§ Work required:
Copy these lines word for word, from the line with "The height and width of the screenshot is (441, 525)." up to and including the line with "Looking at the image, I should click on (337, 12).".

(Dataset entries)

──────

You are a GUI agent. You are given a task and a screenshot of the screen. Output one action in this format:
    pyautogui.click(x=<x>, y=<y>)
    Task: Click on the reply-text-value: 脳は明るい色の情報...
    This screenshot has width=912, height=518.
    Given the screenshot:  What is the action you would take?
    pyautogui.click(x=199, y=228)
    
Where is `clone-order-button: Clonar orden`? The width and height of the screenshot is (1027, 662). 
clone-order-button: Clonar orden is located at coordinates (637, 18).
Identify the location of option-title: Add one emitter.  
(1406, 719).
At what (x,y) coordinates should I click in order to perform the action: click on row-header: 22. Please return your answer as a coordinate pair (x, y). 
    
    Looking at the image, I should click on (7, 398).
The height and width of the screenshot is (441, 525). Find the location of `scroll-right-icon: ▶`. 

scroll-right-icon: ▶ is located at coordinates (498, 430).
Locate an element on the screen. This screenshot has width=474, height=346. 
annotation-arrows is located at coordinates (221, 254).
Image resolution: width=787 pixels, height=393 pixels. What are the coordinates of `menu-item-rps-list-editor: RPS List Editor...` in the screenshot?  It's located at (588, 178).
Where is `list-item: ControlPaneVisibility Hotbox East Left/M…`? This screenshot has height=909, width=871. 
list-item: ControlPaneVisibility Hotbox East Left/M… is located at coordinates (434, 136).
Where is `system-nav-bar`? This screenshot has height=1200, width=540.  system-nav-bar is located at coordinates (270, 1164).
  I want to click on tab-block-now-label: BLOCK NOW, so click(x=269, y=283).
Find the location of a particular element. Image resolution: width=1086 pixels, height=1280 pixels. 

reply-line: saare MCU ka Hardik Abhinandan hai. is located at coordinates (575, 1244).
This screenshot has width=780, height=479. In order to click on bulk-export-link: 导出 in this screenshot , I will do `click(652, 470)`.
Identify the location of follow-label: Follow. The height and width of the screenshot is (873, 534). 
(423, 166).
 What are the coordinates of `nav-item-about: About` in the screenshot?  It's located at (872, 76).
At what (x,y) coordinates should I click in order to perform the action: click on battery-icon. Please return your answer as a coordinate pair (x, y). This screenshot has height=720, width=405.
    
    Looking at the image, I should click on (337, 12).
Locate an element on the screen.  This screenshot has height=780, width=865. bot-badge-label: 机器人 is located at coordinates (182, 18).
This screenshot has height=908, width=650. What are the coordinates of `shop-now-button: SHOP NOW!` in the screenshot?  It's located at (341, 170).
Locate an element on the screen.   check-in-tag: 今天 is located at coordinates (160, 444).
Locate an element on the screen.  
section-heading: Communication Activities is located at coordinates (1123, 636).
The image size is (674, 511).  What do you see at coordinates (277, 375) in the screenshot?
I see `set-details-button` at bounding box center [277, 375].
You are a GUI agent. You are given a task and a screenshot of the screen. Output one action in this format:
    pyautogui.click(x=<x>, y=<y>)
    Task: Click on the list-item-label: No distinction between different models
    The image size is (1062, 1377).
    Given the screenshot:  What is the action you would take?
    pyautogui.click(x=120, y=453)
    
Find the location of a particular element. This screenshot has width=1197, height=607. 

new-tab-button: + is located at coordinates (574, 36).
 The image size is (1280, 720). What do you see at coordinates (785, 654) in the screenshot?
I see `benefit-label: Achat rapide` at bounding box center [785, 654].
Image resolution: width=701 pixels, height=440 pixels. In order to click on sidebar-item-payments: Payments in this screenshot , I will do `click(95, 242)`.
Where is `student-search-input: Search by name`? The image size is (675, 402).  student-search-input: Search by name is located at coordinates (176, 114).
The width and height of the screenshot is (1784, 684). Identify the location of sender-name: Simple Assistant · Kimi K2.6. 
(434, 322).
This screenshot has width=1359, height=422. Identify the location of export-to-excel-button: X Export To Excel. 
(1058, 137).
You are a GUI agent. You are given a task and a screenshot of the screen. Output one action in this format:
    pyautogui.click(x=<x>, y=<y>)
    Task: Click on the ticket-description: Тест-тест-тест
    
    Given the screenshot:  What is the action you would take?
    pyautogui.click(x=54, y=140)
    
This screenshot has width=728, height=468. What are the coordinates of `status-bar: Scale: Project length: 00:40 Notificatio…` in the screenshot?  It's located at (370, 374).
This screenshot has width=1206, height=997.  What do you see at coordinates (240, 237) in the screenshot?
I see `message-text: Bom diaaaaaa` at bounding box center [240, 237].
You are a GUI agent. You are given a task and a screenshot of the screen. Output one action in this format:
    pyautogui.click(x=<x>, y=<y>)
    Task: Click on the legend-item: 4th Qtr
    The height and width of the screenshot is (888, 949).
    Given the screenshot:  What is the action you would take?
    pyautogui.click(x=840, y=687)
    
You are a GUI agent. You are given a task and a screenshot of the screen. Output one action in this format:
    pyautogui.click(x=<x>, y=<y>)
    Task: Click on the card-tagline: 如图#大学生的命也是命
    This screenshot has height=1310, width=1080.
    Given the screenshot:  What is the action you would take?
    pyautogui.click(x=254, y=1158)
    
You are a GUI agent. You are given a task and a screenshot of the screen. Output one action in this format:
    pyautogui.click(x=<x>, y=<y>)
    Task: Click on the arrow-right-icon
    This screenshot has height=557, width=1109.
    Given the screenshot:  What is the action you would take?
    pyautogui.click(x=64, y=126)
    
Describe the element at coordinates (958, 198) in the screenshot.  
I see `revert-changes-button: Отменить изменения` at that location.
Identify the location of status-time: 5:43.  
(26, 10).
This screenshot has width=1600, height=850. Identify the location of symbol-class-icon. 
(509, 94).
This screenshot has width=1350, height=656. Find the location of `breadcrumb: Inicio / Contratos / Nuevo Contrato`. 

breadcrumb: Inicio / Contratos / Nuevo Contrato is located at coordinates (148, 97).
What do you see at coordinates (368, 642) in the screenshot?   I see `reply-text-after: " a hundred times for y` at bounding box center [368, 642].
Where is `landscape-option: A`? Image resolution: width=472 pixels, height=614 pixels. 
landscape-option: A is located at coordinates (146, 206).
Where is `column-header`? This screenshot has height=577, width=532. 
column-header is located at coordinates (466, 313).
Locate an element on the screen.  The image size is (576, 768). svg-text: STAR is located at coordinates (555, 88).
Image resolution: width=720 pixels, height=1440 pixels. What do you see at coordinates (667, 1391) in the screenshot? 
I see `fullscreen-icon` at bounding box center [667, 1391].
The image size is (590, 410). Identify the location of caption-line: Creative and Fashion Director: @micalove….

──────

§ Task answer:
The height and width of the screenshot is (441, 525). Find the location of `scroll-right-icon: ▶`. 

scroll-right-icon: ▶ is located at coordinates (498, 430).
Locate an element on the screen. This screenshot has width=474, height=346. 
annotation-arrows is located at coordinates (221, 254).
Image resolution: width=787 pixels, height=393 pixels. What are the coordinates of `menu-item-rps-list-editor: RPS List Editor...` in the screenshot?  It's located at (588, 178).
Where is `list-item: ControlPaneVisibility Hotbox East Left/M…`? This screenshot has height=909, width=871. 
list-item: ControlPaneVisibility Hotbox East Left/M… is located at coordinates (434, 136).
Where is `system-nav-bar`? This screenshot has height=1200, width=540.  system-nav-bar is located at coordinates (270, 1164).
  I want to click on tab-block-now-label: BLOCK NOW, so click(x=269, y=283).
Find the location of a particular element. Image resolution: width=1086 pixels, height=1280 pixels. 

reply-line: saare MCU ka Hardik Abhinandan hai. is located at coordinates (575, 1244).
This screenshot has width=780, height=479. In order to click on bulk-export-link: 导出 in this screenshot , I will do `click(652, 470)`.
Identify the location of follow-label: Follow. The height and width of the screenshot is (873, 534). 
(423, 166).
 What are the coordinates of `nav-item-about: About` in the screenshot?  It's located at (872, 76).
At what (x,y) coordinates should I click in order to perform the action: click on battery-icon. Please return your answer as a coordinate pair (x, y). This screenshot has height=720, width=405.
    
    Looking at the image, I should click on (337, 12).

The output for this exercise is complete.